Toen zeven jaar geleden mijn eerste boek over Internet uitkwam - Internet ABC voor vrouwen - was ik eigenlijk vooral bezig met het opruimen van vooroordelen. O, zeiden sommigen, zijn vrouwen soms te dom voor Internet, dat er een apart boek voor ze moet komen? Welnee, riep ik, ze willen alleen weten waar ze aan beginnen. Ja, zeiden anderen, het Internet staat bol van de mannelijkheidswaan en is veel te technisch en gebruikersonvriendelijk. Dat spreekt vrouwen niet aan. Welnee, riep ik, dat is helemaal het punt niet. Het kost alleen tijd.
Tot mijn genoegen heb ik intussen gelijk gekregen. Het kostte inderdaad gewoon wat tijd. In 1995 bestond de Nederlandse Internet-bevolking voor 15-20% uit vrouwen terwijl België al voor lag met zo'n 25%, tegenwoordig is het in bijna heel West-Europa zo'n 40%. In Amerika is het al netjes 50%, en de Internet-trendwatchers voorspellen dat vrouwen binnen een paar jaar de meerderheid zullen vormen. (Hoewel je altijd moet oppassen met trendvoorspellers - hun voorspellingen plegen zelden uit te komen.)
Iets vergelijkbaars geldt trouwens voor ouderen - zij vormen intussen de snelst groeiende groep Internet-gebruikers. De gemiddelde leeftijd op het Internet is momenteel 41 jaar - tot voor kort was dat nog 33. En gezien de toeloop van chattende pubers moeten er ook flink wat senioren zijn bijgekomen om dat gemiddelde zo op te trekken.

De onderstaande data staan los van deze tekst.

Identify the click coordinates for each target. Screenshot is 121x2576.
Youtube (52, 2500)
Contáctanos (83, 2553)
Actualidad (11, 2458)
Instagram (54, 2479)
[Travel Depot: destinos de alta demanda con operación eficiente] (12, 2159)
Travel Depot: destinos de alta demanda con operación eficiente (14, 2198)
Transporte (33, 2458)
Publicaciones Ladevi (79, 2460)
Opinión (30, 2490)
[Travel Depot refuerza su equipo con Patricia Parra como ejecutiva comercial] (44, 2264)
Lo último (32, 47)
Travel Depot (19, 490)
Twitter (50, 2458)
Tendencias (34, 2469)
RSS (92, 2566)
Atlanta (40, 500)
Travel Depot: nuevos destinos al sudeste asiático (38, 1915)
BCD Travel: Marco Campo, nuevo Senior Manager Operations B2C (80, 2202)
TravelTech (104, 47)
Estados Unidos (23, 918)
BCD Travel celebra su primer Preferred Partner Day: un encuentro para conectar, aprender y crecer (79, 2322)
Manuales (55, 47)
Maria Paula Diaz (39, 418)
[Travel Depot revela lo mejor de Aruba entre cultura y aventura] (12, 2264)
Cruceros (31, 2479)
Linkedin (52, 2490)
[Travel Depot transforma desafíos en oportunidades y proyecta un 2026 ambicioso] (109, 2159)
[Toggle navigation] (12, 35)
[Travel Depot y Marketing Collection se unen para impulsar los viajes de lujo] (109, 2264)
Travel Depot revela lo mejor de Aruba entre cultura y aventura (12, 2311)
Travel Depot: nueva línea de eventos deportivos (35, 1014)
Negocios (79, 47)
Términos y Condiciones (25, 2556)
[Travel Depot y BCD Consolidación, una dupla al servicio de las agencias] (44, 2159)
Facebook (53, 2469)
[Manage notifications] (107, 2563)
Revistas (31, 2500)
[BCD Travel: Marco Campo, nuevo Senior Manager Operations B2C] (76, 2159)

2. Het is allemaal slap geouwehoer.

Als men al aanneemt dat het publiek dat van internet gebruik maakt werkelijk heel gemengd is, ligt al gauw een volgende diskwalificatie op de loer: het is allemaal triviale kletspraat wat daar gebeurt. Deze gedachte geldt vanzelfsprekend vooral anderen. Immers, vrijwel iedere netgebruiker zegt van zichzelf: Ik gebruik het vooral voor e-mail en om af en toe iets op te zoeken.
Nu klopt dat op zich wel: uit alle onderzoek naar Internet-gebruik blijkt dat mensen e-mail het meest gebruiken - en dat doen zijn voor hun werk, hun hobby of om contact te houden met vrienden en familie. Op de tweede plaats staat informatie zoeken voor school, werk, hobby of andere dingen uit het dagelijks leven (belastingen, aankoop nieuwe printer etcetera). En pas op de derde plaats komen dingen als spelletjes. Maar wat zelden uit die onderzoeken naar voren komt, is dat mensen, terwijl zij op zoek zijn naar informatie, voortdurend andere mensen tegenkomen op het internet. En dat zij daar wel eens mee in gesprek raken. 'Interactie' en 'communicatie' heet dat dan, en inderdaad, het gaat er niet altijd even verheven aan toe. Want hoe ziet dat eruit: vunzige hijgpraatjes, roddel over wat de president van Amerika heeft uitgehaald met een stagiaire, scheldpartijen op de politiek, buitenlanders en junks.
Neem een willekeurig bericht uit een Nederlandse nieuwsgroep over politiek:

>>zeg, luilakken daar in den haag doe es wat aan die gore teringjunks en vieze illegalen in >>amsterdam

>Wààààààt ???? Waar ben je in godsnaam mee bezig ?!?!?!? Je praat over deze MENSEN alsof zij een soort chemische troep zijn...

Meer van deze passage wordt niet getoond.